Мне пришлось умолкнуть.
Я набело переписал стихотворение и постарался красиво написать его название: "Ныркывкэн гымнин Чычетнутэнут".
С этим листком я и вышел в промозглую, пасмурную ночь Ленинграда. Тускло светили фонари. С конца Малого проспекта, со стороны Невы, тянуло знакомым запахом льда. Я направился в ту сторону. В те годы Тучкова набережная, еще не переименованная в набережную адмирала Макарова, имела довольно неприглядный вид. Здесь отстаивались зимой грязные буксиры-работяги, стояли какие-то плавучие общежития, а на берегу высились огромные штабеля дров.
Я пробрался между дровяными рядами и выбрался к реке. Здесь, уже никого не стесняясь, громко прочитал стихотворение Лебедева-Кумача "Широка страна моя родная" на чукотском языке.
Переводческая работа меня захватила.
Я переводил стихи Пушкина, Некрасова, приступая не без робости к этому труду. Это было ни с чем не сравнимое счастье, когда слова великого поэта обретали новую жизнь на моем языке.
Честно говоря, именно тогда у меня зародилась мысль о том, что, несмотря на многообразие звуков языка, способов выражения слов, есть такие общечеловеческие понятия, которые близки каждому жителю земли, независимо от его происхождения и образа жизни.

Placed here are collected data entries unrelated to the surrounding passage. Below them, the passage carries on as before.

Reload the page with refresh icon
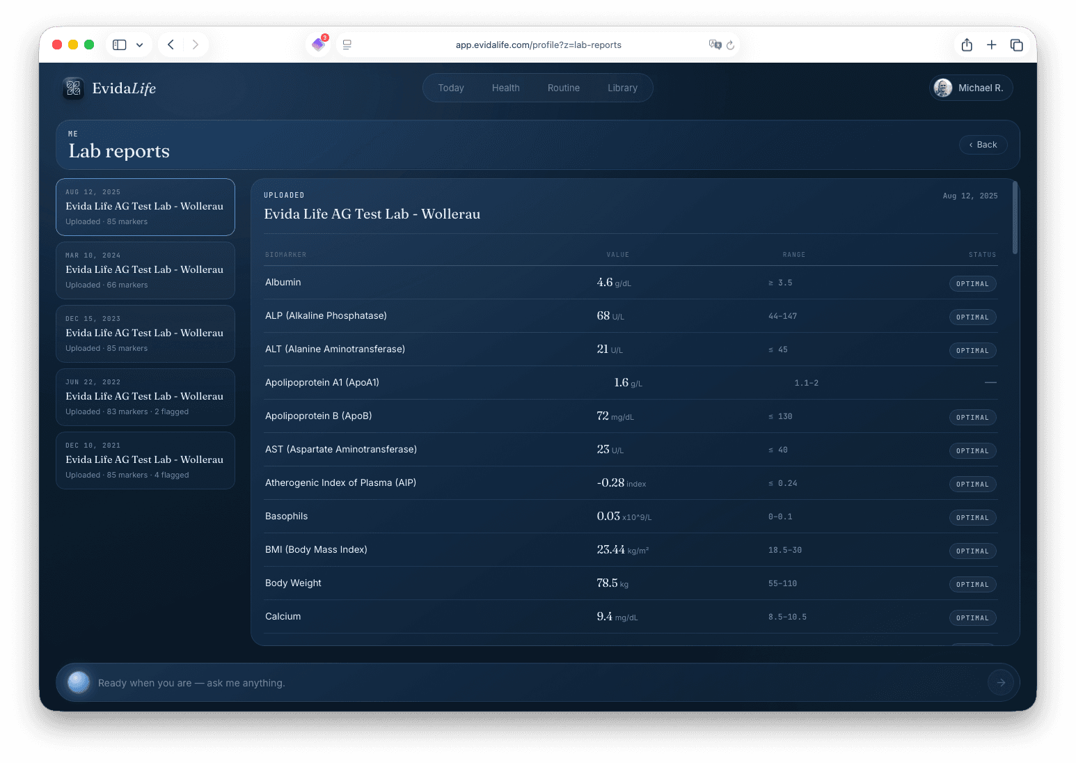This screenshot has height=763, width=1076. [730, 45]
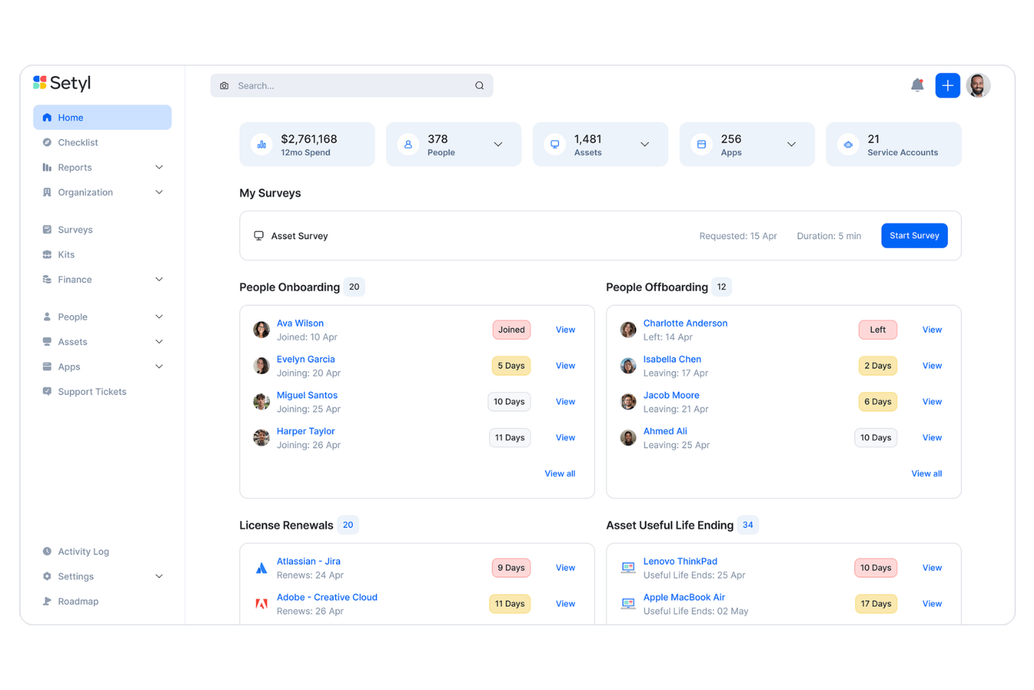Open the Activity Log icon

tap(46, 551)
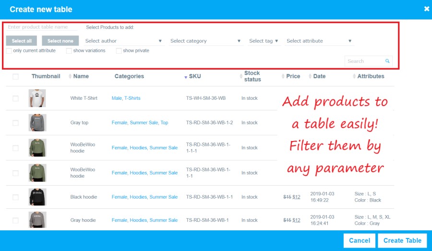Viewport: 432px width, 251px height.
Task: Expand the Select category dropdown
Action: click(x=205, y=41)
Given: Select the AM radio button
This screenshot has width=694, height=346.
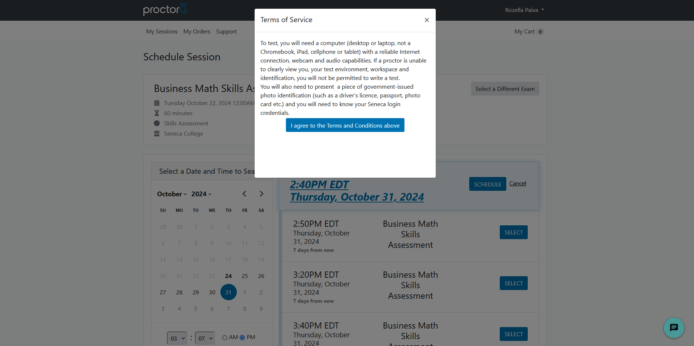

Я переводил в основном стихотворения о сменах времен года, описания примет зимы, лета, осени, весны. Это было интересно, увлекательно, любопытно.
Но и весны, и зимы, и осени, и лета относились к русской природе. Там говорилось о лесах, полях, лугах, о снопах, волнующейся пшенице, запахе сена… Я это понимал, но моему маленькому земляку, впервые взявшему в руки книгу, как я помнил из своего недавнего опыта, многое было непонятно.
И тогда я решил попробовать написать о нашей, чукотской природе. Я вспоминал звонкий, синеватый при тусклом свете полярного дня сугроб, от которого откалывал куски и грузил на нарту, чтобы привезти домой и натаять воды, или дальние походы к замерзшему водопаду. Прежде чем разрушить замерзшие натеки, я часами сидел под ними и слушал тихий перезвон сухого снега, катящегося по льду. Вспоминались тихие летние вечера на берегу моря, спокойное, могучее дыхание океана, которое поднимало и опускало в прозрачной воде маленьких медуз. Или штормовые вечера, когда волны докатывались до нашей яранги, стоявшей на морской стороне. Водяная пыль замерзала на проводах радиоантенн, ледяные глыбы падали на крышу яранги, сотрясали жилища, и сердце сжималось от предчувствия беды.